When Tyco Brahe turned his telescope towards the stars in the night sky he did it for the “wrong” reason. He was the kings astrologist at the Danish court and wanted to improve astrology by improving the accuracy of the measurements of the stars and the planets. Instead of forwarding the supernatural belief in a correspondence between the micro- and the microcosmos, that our small lifes on earth are destined by or related to the movements of the celestial bodies, he lay a solid foundation for modern astronomy and science. He started the movement, one can say, that came to question the very reason that he made the effort to study the stars in the first place. The data he produced came to be used to make “scientific” people in later times to crusade against “un-scientific”people such as astrologists.

The same with Isaac Newton. He was an alchemist and a Christian and his works came to be used in much the same way – the scientific mind-set born by these two people have been and is still used to argue that belief in alchemy, religion or, sometimes even, belief in anything at all prior to data is a childish and un-necessary in order to advance our understanding of life, the universe and everything.
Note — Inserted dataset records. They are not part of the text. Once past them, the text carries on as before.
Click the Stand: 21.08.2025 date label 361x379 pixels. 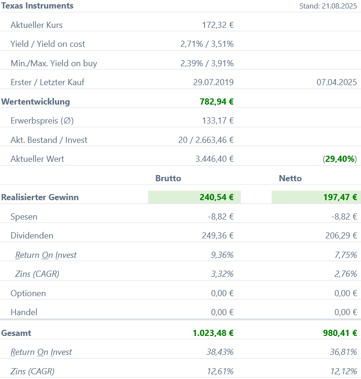tap(328, 6)
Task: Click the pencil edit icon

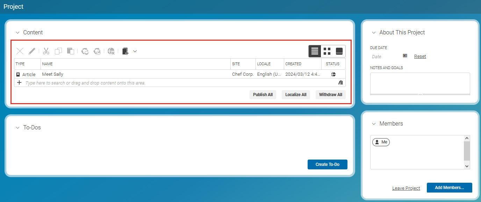Action: click(32, 51)
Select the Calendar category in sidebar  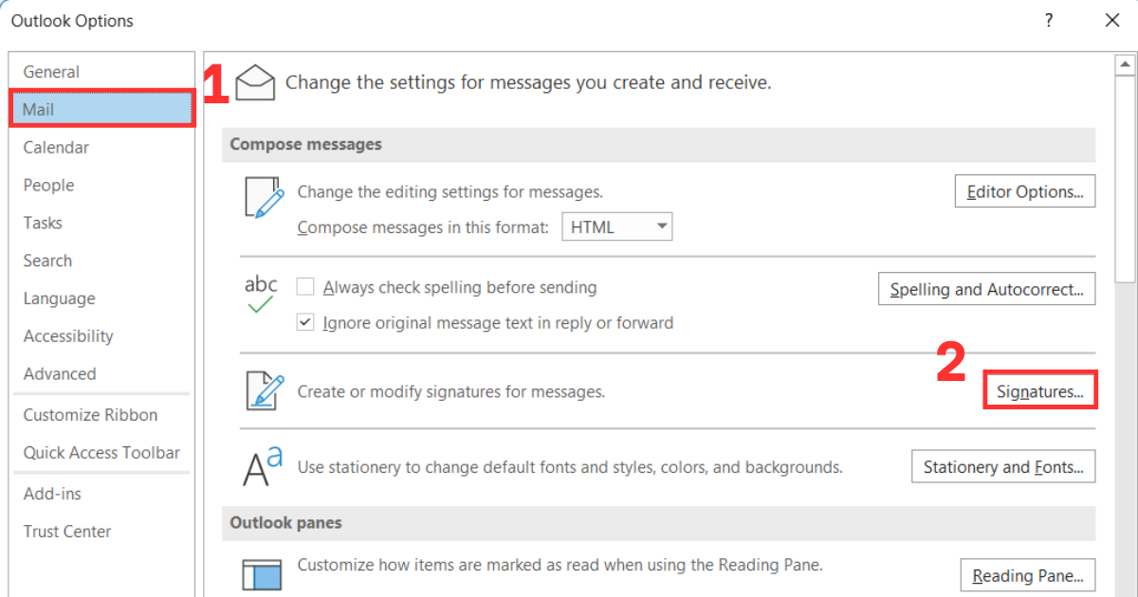[x=56, y=148]
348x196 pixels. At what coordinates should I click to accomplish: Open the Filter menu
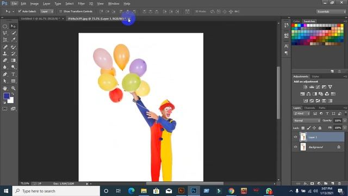[x=81, y=4]
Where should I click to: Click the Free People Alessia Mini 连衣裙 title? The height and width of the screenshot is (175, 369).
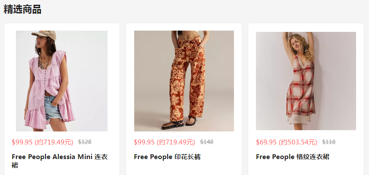point(59,161)
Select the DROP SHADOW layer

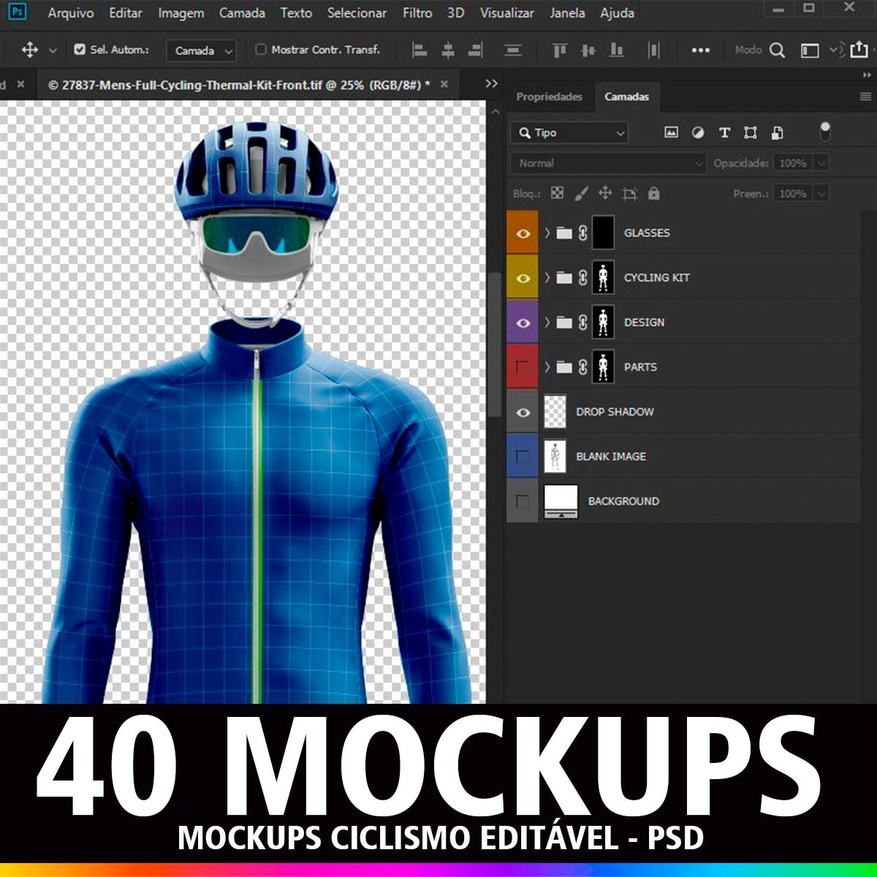(615, 411)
To be fair, from where I stand it looks like there is today a welcome movement of gradual reconciliation between the different looking-points of the interpretative humanistic and empirical natural sciences.

Once upon a time there was a young student…

When I was still working on my bachelors degree at University College of Halmstad some 18 years ago I got an intuition, or a hunch, that it would be a good idea to translate personality type models such as C.G. Jungs type theory into linguistic models and run them on media content using machine learning tools. The idea, in it’s most basic form, is to construct an experiment to study memetics, or how ideas spread. Ideas such as saving energy, sharing things or being cautious about gender bias in language can reasonably be traced over time in large populations thanks to social media. The new approach that I suggest is to  categorise individuals in a closed network such as Twitter into discrete psychological profiles based on writing style and study the dynamics over time. This very general idea raises several specific questions that must be dealt with, such as:

1. Does peoples use of language in social media actually fall into discrete categories that are reasonably stable over time?

2. Are such “linguistic groupings of people” stable over time?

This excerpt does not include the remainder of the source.